Une série d’autres mesures a également été adoptée par le barreau pour célébrer cette Journée internationale des droits des femmes. Ainsi, lors du conseil de l’Ordre, le barreau de Paris a créé une charte sur les bonnes pratiques que les cabinets d’avocats sont invités à signer. Le bâtonnier et le vice-bâtonnier ont également obtenu, lors d’une séance exceptionnelle, que « l’égalité » soit désormais inscrite dans le règlement intérieur. « Nous souhaitons aussi, lors des entretiens d’évaluation des associés, inciter les cabinets à indiquer ce qu’ils font en faveur de l’égalité et de la diversité », a ajouté Maître Peyron.
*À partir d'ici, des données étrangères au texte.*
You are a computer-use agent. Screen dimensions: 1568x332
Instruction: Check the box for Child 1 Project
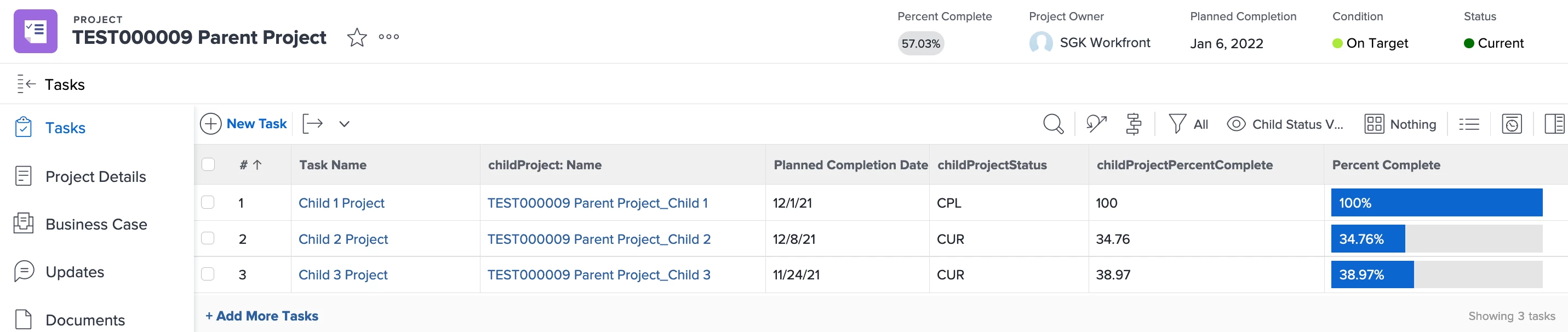click(208, 202)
En outre, pour les cabinets les plus modestes, le conseil de l’Ordre a décidé d’avancer de la trésorerie dès lors qu’une femme part en congé maternité, de manière à ce que ces structures ne se retrouvent pas en difficulté lors d’un départ en congé maternité. « Nous avons aussi mis en place un bataillon d’avocats remplaçants pour aider les cabinets d’avocats quand une jeune femme annonce sa grossesse », a précisé Marie-Aimée Peyron.


De même, les 6 juin, 24 et 25 novembre, au sein du bus de la solidarité, des permanences juridiques gratuites seront assurées bénévolement par des avocats parisiens, pour répondre aux questions des femmes victimes de harcèlement, discriminations, violences, etc. Un kit à destination des victimes de harcèlement est également à l’étude au sein du barreau.
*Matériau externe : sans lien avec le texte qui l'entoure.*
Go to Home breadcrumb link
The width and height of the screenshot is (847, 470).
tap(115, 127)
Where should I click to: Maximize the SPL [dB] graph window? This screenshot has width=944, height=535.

Le barreau de Paris va aussi organiser, sur une année, en partenariat avec la Fondation des femmes, la prise en charge de 365 dossiers par des avocats bénévoles.


Enfin, le conseil de l’Ordre prévoit d’interdire aux cabinets identifiés comme potentiellement dangereux, la possibilité de signer des conventions de stage. Pour permettre aux élèves-avocates de valider leur stage de six mois, le barreau va lister des cabinets référents, afin que celles qui sont harcelées au sein du leur puissent y trouver refuge. Le barreau de Paris aura également la possibilité d’ouvrir, par la suite, des enquêtes de déontologie à l’encontre de ces cabinets, et éventuellement de distribuer des sanctions. « L’idée, c’est d’être exemplaire chez nous concernant les violences sexistes », a expliqué Maître Valence Borgia.


Lors de cette matinée de présentation des actions du barreau en faveur de l’égalité femmes-hommes, Marie-Aimée Peyron et Basile Ader ont dévoilé la campagne, photo et vidéo, intitulée « Harcèlement, discriminations, inégalités professionnelles. Tolérance zéro » (voir photo en Une), lancée pour l’occasion par le barreau de Paris. Cette dernière est destinée à être diffusée sur les réseaux sociaux et vise à sensibiliser le monde des avocats, et l’opinion publique en générale, sur les questions d’inégalités sociales, de discrimination, de harcèlement et de violences sexistes. Une vaste opération de communication qui contient des phrases choc comme : « ça fait quoi d’être déshabillé du regard ? », « le droit de cuissage c’est dans quel Code ? », « pourquoi travailler plus pour gagner moins ? », et dont l’objectif est de faire évoluer, au plus vite, les mentalités.